Put Call Parity

The Put-Call Parity is an important fundamental relationship between the price of the underlying assets, and a (European) put and call of the same strike and time to expiry.

\[ C - P = S - K e ^ { - rt } \]

where
\(C\) is the price of the Call,
\(P\) is the price of the Put,
\( S\) is the current spot price,
\(K \) is the strike of the option.

With this relationship, it implies several important characteristics of the call and put options. For example, differentiating the equation with respect to the stock price, we obtain that

\[ \Delta_C - \Delta _ P = 1 \]

This equation can be derived by considering a portfolio which consists of buying a call and selling a put on the same strike. This portfolio is worth \( C - P \). On expiration, this portfolio is going to be worth \( F - K \), where \(F\) is the future price. If this discount this back to current drives, we obtain \( e^{-rt} ( F - K ) = S - e^{-rt} K \). Hence, if these two values are different, we could trade the corresponding options and stock, and wait it out to expiry. At which point, there is potentially strike risk, if the stock trades close to the strike price.
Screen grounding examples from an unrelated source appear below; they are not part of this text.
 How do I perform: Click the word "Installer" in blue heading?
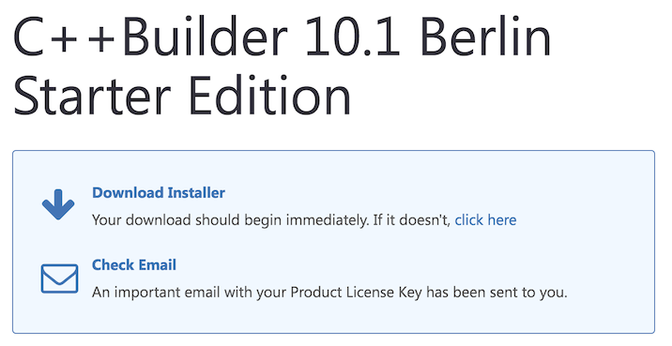coord(196,193)
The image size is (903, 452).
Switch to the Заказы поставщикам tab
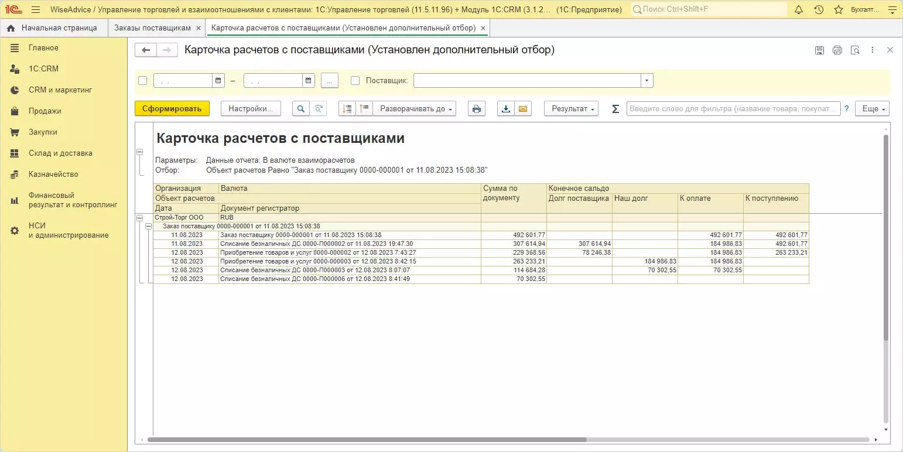coord(152,28)
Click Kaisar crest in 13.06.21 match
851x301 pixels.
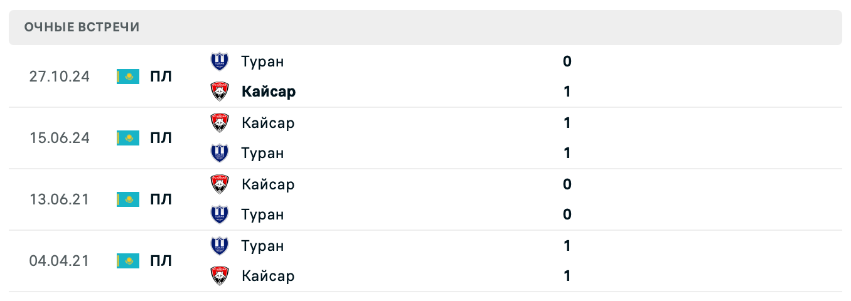coord(219,184)
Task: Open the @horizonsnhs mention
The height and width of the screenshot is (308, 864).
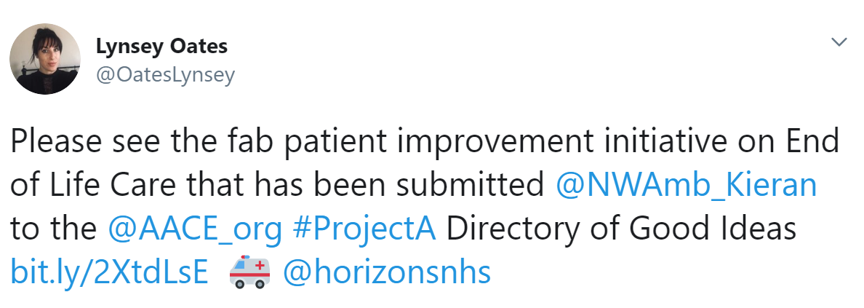Action: click(x=386, y=272)
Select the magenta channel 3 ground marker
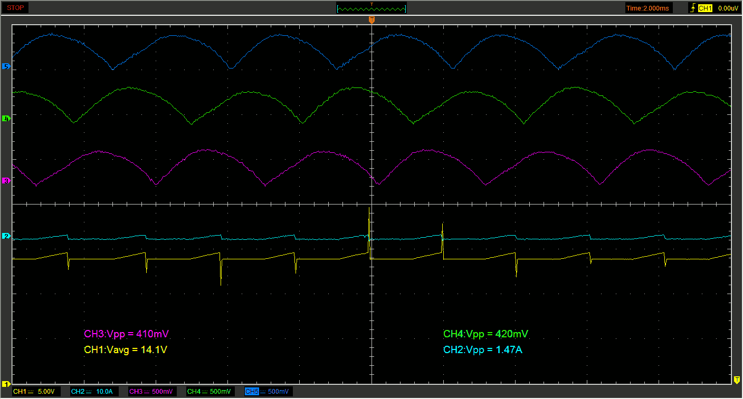This screenshot has width=743, height=399. pyautogui.click(x=6, y=181)
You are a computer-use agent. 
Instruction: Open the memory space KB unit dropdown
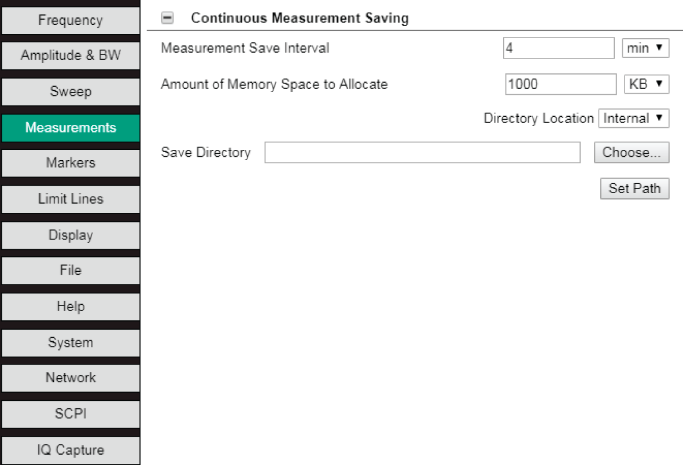645,84
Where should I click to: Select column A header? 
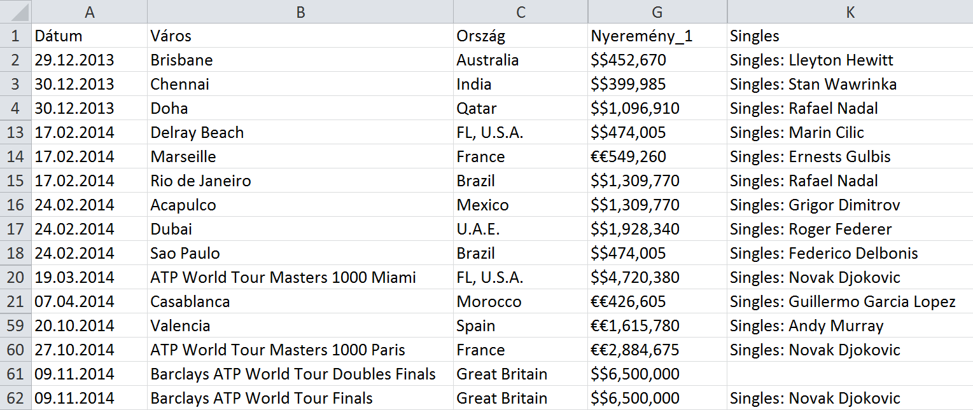tap(89, 11)
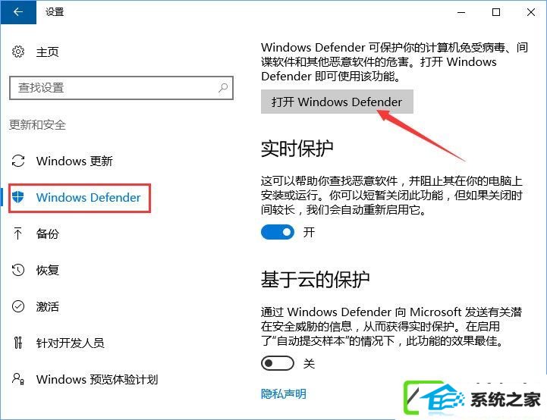
Task: Open the Windows 更新 section
Action: click(x=74, y=161)
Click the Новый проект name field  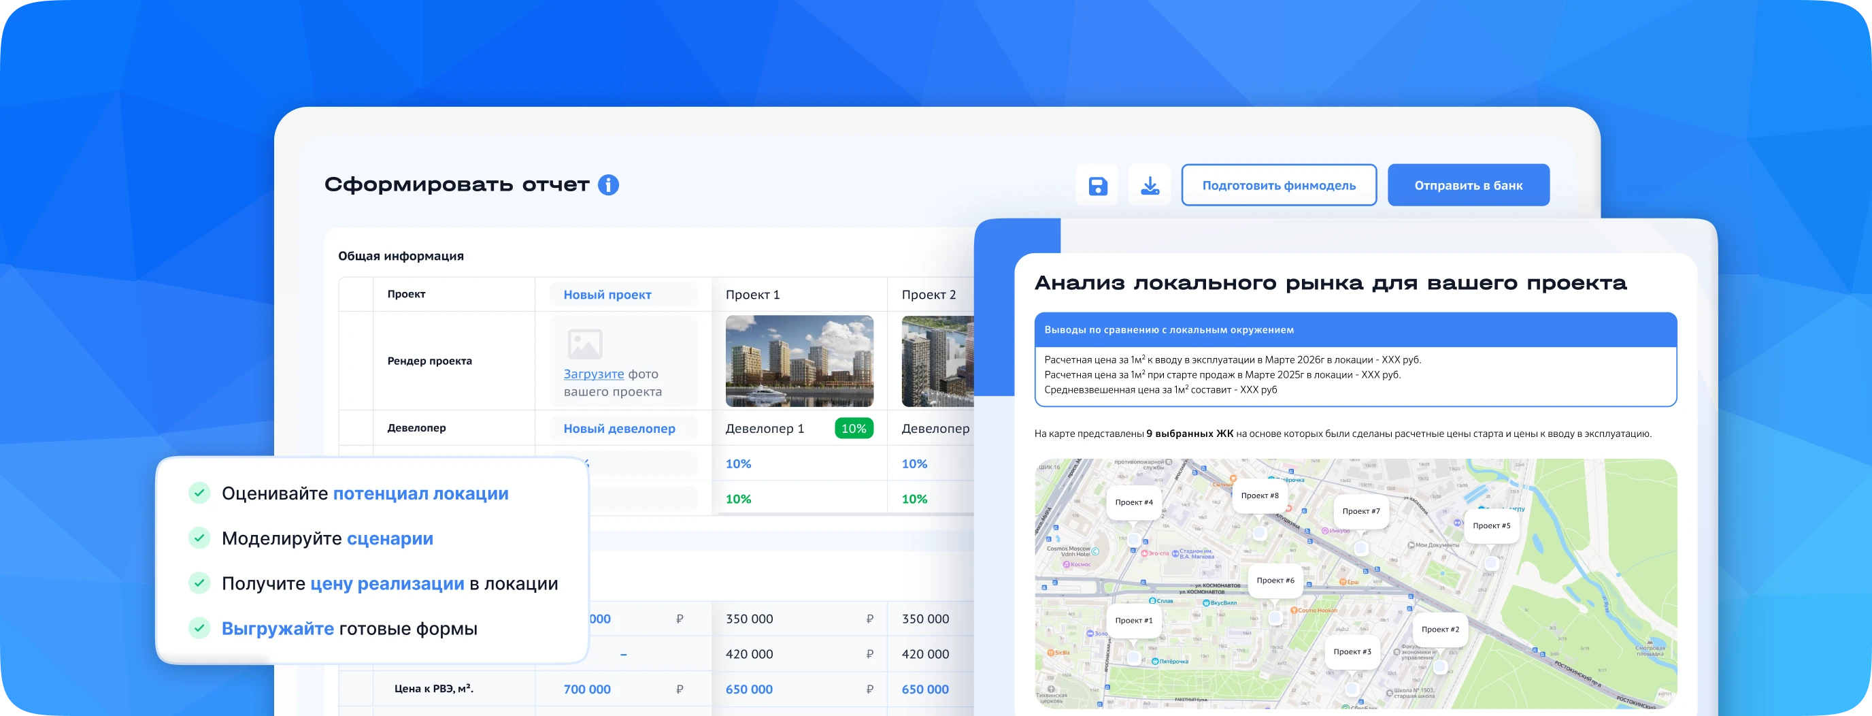pyautogui.click(x=623, y=294)
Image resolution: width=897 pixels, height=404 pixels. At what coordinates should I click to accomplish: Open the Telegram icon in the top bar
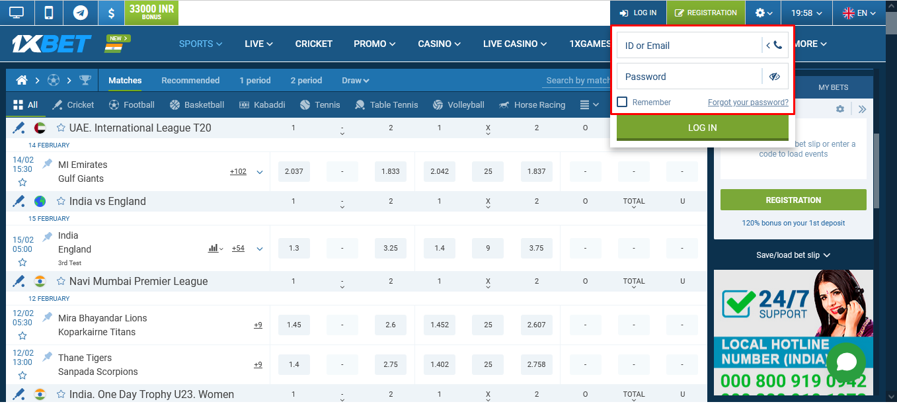pyautogui.click(x=80, y=12)
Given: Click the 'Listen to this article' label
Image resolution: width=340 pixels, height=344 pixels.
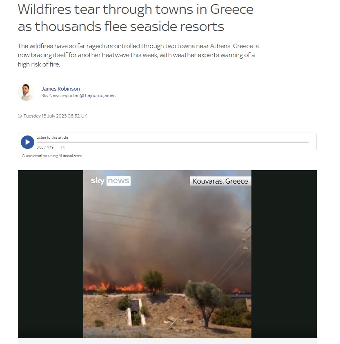Looking at the screenshot, I should tap(52, 138).
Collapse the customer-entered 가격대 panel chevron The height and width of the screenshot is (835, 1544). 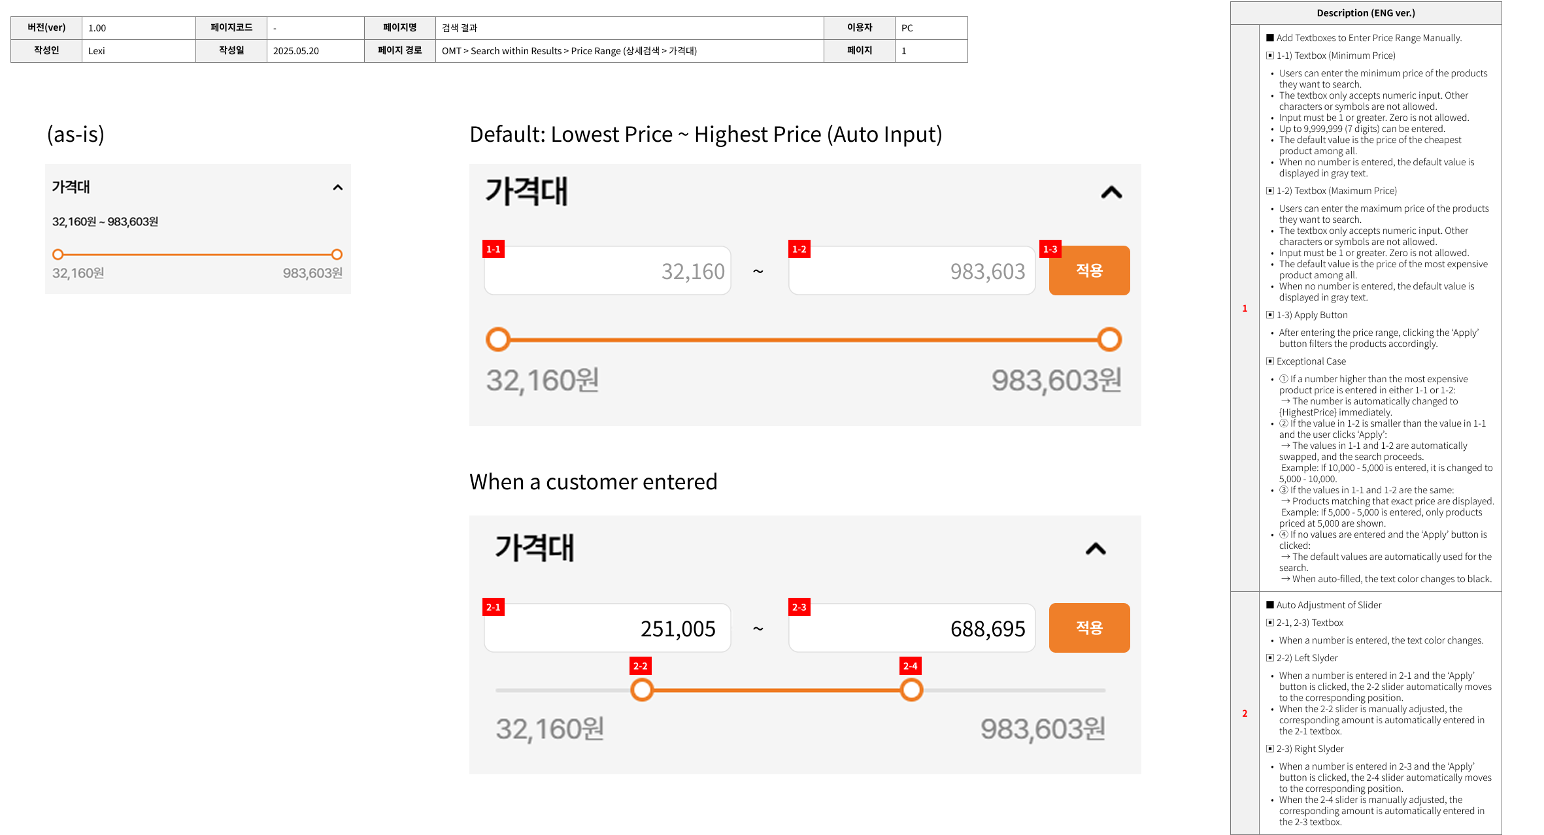pos(1096,549)
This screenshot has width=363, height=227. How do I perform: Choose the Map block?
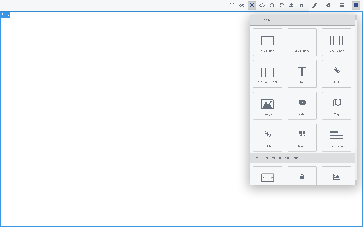337,106
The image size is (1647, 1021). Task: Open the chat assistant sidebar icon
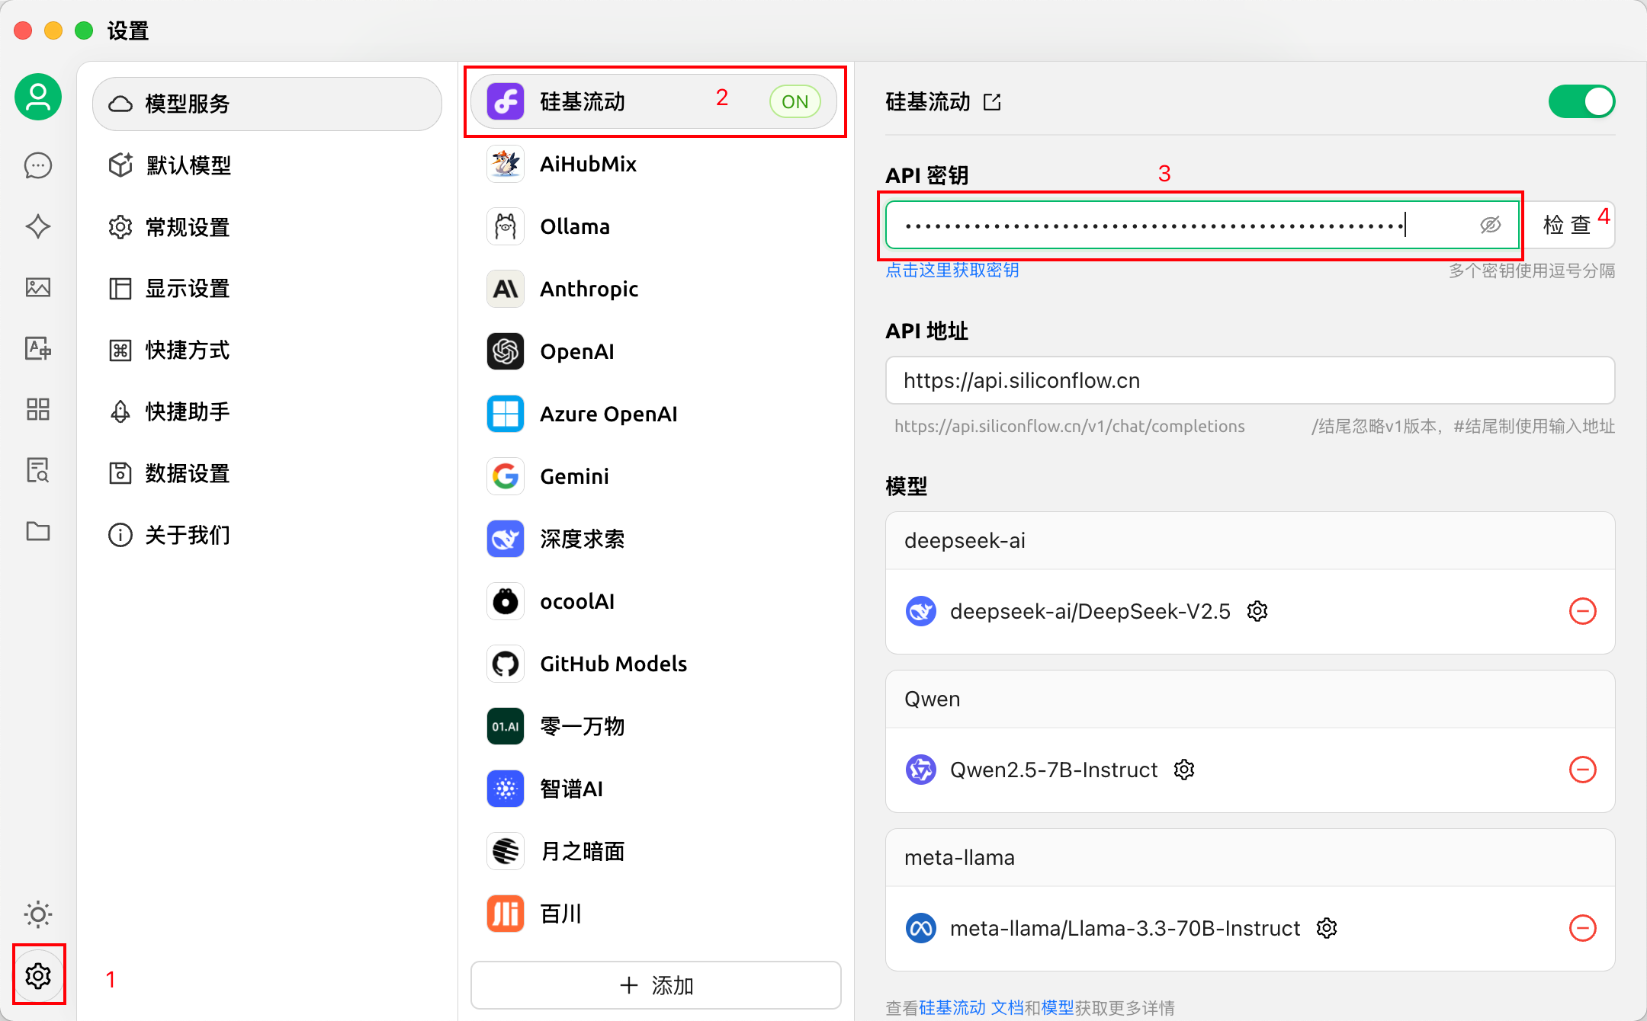(38, 165)
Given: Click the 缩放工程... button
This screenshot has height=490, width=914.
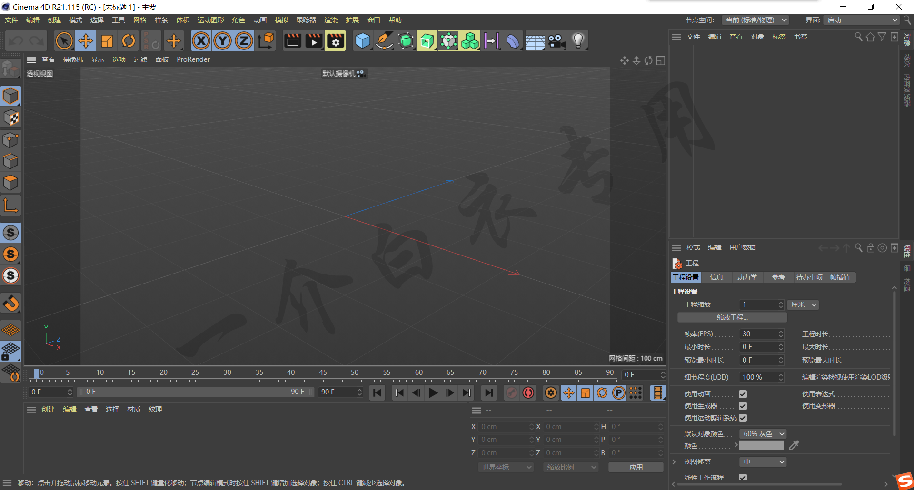Looking at the screenshot, I should [x=732, y=317].
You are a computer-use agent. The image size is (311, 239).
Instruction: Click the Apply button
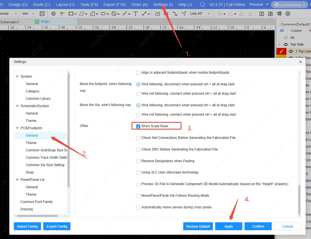point(228,226)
Before Put-Call parity was well understood, some option traders specialized in just trading call options only, or just trading put options only, there were a lot of (almost) risk-free arbitrage trades that could have been done. For example, the 19th century financier used it to create synthetic loans which had higher interest rates than the usury laws of the time would have normally allowed. Nowadays, high frequency traders would have arbitraged away such discrepancy in option prices, ensuring that you receive a fair price.

For American options, due to the potential for Early Exercise, we do not have an equation. Instead, we have the inequality

\[ S_0 - K \leq C - P \leq S_0 - K e ^ { -rT } \]

This arises from constructing a similar portfolio up to the point where the option that you are short gets exercised.